First we check all info that we can get from the API endpoint about the model.

In [42]:
model_info = get_model_info(headers)

### What does it tell you about the model performance? 

To answer this question we analized the different metrics given by the API about the model performance:

In [69]:
# extract statistics
statistics = model_info['enwiki']['models']['damaging']['statistics'].copy()

# split statistics into different subdomains
count_statistics = statistics.pop('counts')
confusion_matrix = count_statistics.pop('predictions')
rate_statistics = statistics.pop('rates')
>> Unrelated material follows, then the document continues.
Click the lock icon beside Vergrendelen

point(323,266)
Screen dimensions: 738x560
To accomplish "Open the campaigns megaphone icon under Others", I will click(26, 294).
First we look into overall count statistics. It seams that the sample test dataset consists of a total of 19332 samples. These samples consist of 18585 false and 747 true labeled data points.

In [83]:
# raw count statistics from the API
count_statistics

{'labels': {'false': 18585, 'true': 747}, 'n': 19332}

Then we look into the rate statistics. These statistics infrom us about the distribution of true and false labeled data points within the whole population and within the sample set.

In [85]:
# rate statistics from the API as data frame
pd.DataFrame(rate_statistics)

Unnamed: 0,population,sample
False,0.966,0.961
True,0.034,0.039


The performance statistcs also include all needed values for a confusion matrix (see below) but it is not clear how to interpret these values correctly (e.g. which is the true positiv value, etc.). In the following you see the confusion matrix values from the API and a interpretet version as data frame.

In [80]:
# raw confusion matrix values from the API
confusion_matrix

{'false': {'false': 17875, 'true': 710}, 'true': {'false': 318, 'true': 429}}

In [82]:
# interpreting API response and transform it to needed values 
true_positiv = confusion_matrix['true']['true']
false_positiv = confusion_matrix['false']['true']
true_negative = confusion_matrix['false']['false']
false_negative = confusion_matrix['true']['false']
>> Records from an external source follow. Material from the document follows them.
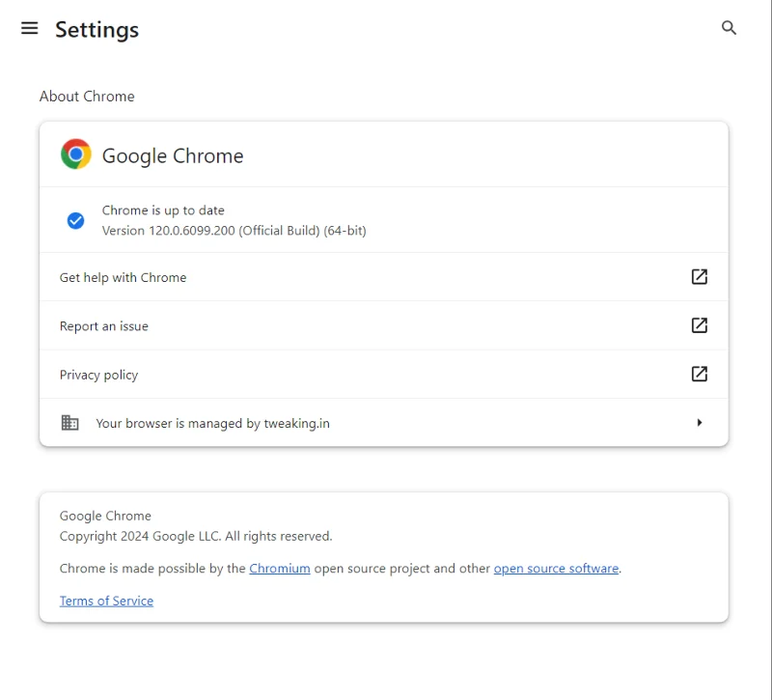The height and width of the screenshot is (700, 772).
Task: Open the Settings hamburger menu
Action: tap(29, 28)
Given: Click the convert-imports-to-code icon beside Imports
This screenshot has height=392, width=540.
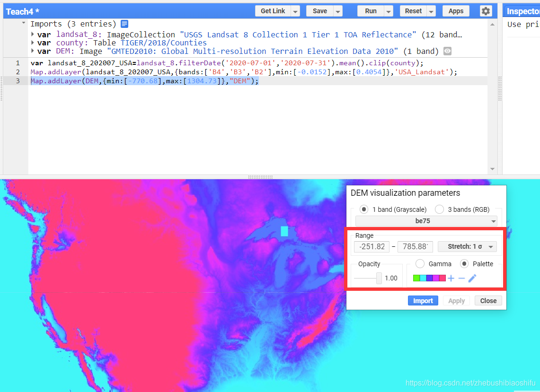Looking at the screenshot, I should tap(124, 23).
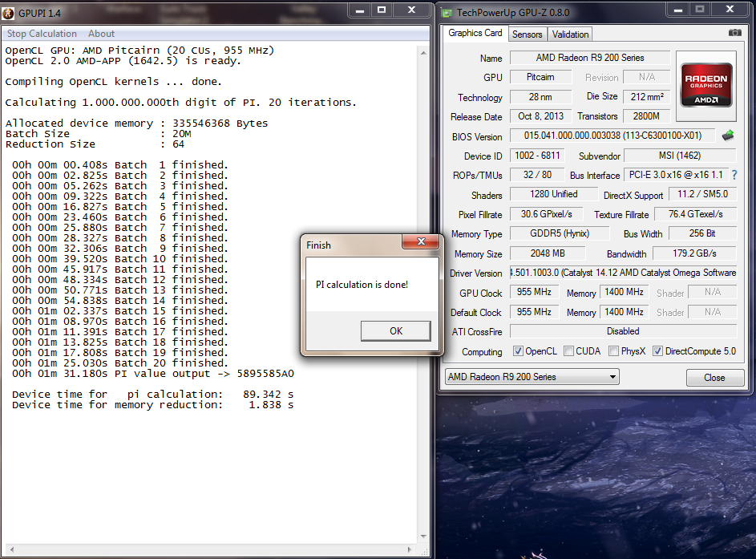Click the GPU-Z title bar app icon
The image size is (756, 559).
[x=447, y=12]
# genreate data frame to visualize data
pd.DataFrame(
    data=[
        {'Positiv': true_positiv, 'Negative': false_positiv}, 
        {'Positiv': false_negative, 'Negative': true_negative}
    ], 
    index=['Positiv', 'Negative']
)

Unnamed: 0,Positiv,Negative
Positiv,429,710
Negative,318,17875


As a last step we look into the actual performance metrics.

In [86]:
data = []

for value in statistics.values():
    data.append(
        {
            'labels_false': value['labels']['false'], 
            'labels_true': value['labels']['true'], 
            'micro': value['macro'], 
            'macro':  value['micro']
        }
    )

In [87]:
print(f'For this model the following {len(statistics.keys())} different performance metrics with their respectie values are provided:')
pd.DataFrame(data=data, index=statistics.keys())
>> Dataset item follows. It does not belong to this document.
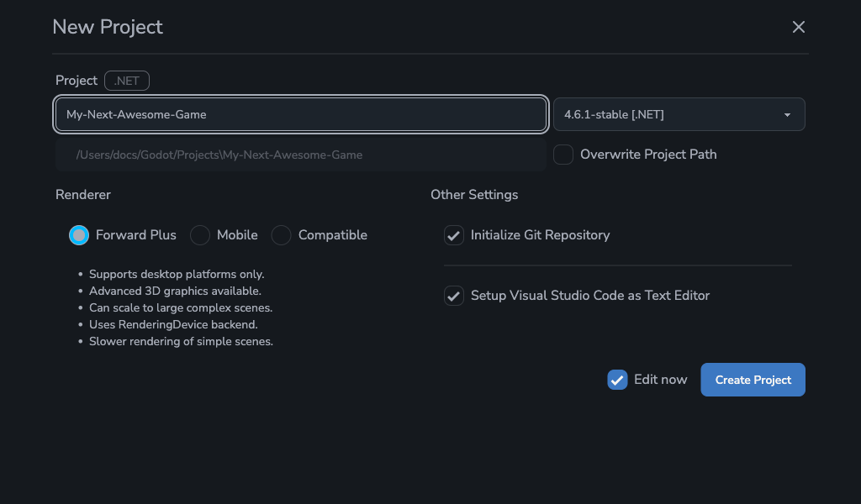Click the 'Slower rendering of simple scenes' note
The image size is (861, 504).
(181, 342)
For this model the following 12 different performance metrics with their respectie values are provided:


Unnamed: 0,labels_false,labels_true,micro,macro
!f1,0.433,0.973,0.703,0.451
!precision,0.347,0.985,0.666,0.369
!recall,0.574,0.962,0.768,0.588
accuracy,0.949,0.949,0.949,0.949
f1,0.973,0.433,0.703,0.955
filter_rate,0.057,0.943,0.5,0.087
fpr,0.426,0.038,0.232,0.412
match_rate,0.943,0.057,0.5,0.913
pr_auc,0.997,0.448,0.722,0.978
precision,0.985,0.347,0.666,0.963


As you can see there are a lots of different measurements. The "micro" and "macro" columns describe two different algorithms how to calculate the average value, but we have no clue what the "label_false" and "lable_true" columns show us. Also some metrics are more clear than others. For example accuracy, precision, recall, f1, fpr (false positive rate) are well known metrics, but filter_rate, match_rate, pr_auc, roc_auc and all metrics with a "!" in front need some more inspection. "!" probably stands for "negative", e.g. negative precision which is an alias for negative predictive value (nvp).

Depending on the metrics inspected, the model works in some cases quite good and in other cases rather poor.

### What data was used to train and test the model?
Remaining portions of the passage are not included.